Pour les postes de direction, le nombre minimum de références passe à trois et idéalement quatre ou cinq, incluant un ancien président ou directeur général, un pair au comité de direction, un N-1 et un partenaire externe comme un banquier, un client stratégique ou un administrateur. Cette diversité de perspectives est indispensable pour évaluer un profil de dirigeant dont l’impact se mesure à travers des interactions multiples avec des parties prenantes variées.
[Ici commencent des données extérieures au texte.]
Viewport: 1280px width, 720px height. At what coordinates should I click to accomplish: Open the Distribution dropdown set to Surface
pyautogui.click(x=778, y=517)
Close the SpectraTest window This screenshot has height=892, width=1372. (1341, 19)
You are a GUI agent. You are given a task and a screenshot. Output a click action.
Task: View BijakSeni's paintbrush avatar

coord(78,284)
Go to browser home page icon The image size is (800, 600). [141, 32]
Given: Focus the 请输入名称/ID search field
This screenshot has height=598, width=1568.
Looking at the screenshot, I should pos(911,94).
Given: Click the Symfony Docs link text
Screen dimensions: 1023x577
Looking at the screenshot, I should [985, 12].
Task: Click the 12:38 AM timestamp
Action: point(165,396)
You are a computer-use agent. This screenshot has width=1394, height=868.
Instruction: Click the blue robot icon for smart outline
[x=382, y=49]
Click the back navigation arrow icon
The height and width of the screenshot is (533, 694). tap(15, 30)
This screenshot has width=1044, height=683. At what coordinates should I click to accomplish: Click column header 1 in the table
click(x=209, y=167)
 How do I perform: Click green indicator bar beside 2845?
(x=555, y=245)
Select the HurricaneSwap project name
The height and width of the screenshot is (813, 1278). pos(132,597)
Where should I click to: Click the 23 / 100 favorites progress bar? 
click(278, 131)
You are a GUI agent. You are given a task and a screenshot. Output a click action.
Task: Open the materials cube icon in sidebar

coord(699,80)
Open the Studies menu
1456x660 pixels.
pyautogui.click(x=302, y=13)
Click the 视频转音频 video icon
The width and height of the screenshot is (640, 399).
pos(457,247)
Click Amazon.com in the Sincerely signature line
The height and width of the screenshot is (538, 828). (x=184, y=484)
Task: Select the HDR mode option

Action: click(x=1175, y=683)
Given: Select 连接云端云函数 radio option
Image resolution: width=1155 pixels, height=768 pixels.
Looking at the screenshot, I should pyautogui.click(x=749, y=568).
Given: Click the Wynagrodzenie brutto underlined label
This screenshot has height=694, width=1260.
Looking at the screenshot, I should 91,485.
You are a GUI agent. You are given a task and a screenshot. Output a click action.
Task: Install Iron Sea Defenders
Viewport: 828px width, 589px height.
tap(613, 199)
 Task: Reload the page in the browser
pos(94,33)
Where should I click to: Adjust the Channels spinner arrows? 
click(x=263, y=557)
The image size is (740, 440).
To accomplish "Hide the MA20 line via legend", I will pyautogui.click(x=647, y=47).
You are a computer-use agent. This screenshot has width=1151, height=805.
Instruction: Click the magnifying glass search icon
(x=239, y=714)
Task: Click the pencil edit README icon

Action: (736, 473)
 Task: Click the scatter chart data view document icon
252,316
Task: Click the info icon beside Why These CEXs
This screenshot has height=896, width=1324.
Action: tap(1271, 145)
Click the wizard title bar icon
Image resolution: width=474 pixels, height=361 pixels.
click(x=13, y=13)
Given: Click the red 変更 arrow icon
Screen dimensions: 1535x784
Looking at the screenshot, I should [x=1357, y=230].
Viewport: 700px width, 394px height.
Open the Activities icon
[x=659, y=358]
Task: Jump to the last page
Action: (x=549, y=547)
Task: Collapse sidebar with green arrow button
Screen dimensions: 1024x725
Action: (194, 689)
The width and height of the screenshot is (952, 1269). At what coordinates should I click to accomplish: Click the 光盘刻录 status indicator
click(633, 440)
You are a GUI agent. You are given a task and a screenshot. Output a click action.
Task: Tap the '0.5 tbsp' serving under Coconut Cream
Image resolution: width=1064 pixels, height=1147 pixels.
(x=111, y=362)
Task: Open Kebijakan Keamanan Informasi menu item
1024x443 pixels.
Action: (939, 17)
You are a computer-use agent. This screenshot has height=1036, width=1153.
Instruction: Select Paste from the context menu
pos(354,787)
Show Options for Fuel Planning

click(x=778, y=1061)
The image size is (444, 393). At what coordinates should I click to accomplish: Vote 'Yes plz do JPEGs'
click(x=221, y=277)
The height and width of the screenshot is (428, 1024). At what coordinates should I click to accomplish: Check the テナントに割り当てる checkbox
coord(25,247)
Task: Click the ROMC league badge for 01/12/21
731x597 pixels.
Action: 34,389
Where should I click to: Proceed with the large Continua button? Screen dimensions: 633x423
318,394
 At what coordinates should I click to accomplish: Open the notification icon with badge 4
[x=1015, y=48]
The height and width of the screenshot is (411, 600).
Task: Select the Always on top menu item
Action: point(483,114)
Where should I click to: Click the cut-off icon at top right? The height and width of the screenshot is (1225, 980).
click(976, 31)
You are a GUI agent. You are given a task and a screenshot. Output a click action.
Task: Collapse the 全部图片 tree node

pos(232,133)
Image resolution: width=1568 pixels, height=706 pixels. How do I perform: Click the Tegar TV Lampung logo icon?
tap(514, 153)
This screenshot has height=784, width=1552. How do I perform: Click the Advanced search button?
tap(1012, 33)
Les questions doivent porter sur les dimensions stratégiques du leadership : la vision, la capacité à transformer une organisation, la gestion des crises, les relations avec le conseil d’administration, la capacité à construire et fidéliser une équipe de direction, et l’impact mesurable sur les résultats de l’entreprise. Les cabinets cités dans notre classement des meilleurs cabinets de recrutement pour cadres dirigeants intègrent systématiquement ces prises de référence approfondies dans leur processus d’executive search.
Conclusion
La prise de référence est l’assurance qualité du processus de recrutement. Bien menée, elle confirme les impressions positives de l’entretien et sécurise la décision d’embauche. Elle révèle parfois des informations critiques que ni le CV ni l’entretien ne permettent de détecter, comme un problème récurrent de management, une difficulté à travailler en équipe ou un décalage entre le discours du candidat et sa performance réelle. Mal menée ou ignorée, elle laisse le recruteur sans filet de sécurité face au risque d’erreur de casting dont le coût est estimé entre un et deux ans de salaire du poste. Les cinq étapes de la méthode, préparation, introduction, questionnement structuré, écoute active et synthèse, combinées avec les vingt questions qui font la différence, fournissent un cadre reproductible qui transforme la prise de référence d’une formalité administrative en véritable outil de décision. Dans un marché de l’emploi où les candidats savent de mieux en mieux se vendre grâce à l’IA qui optimise leurs CV et prépare leurs entretiens, la prise de référence reste le seul moment du processus où le recruteur accède à une perspective extérieure et non contrôlée par le candidat. C’est précisément ce qui en fait l’étape la plus précieuse.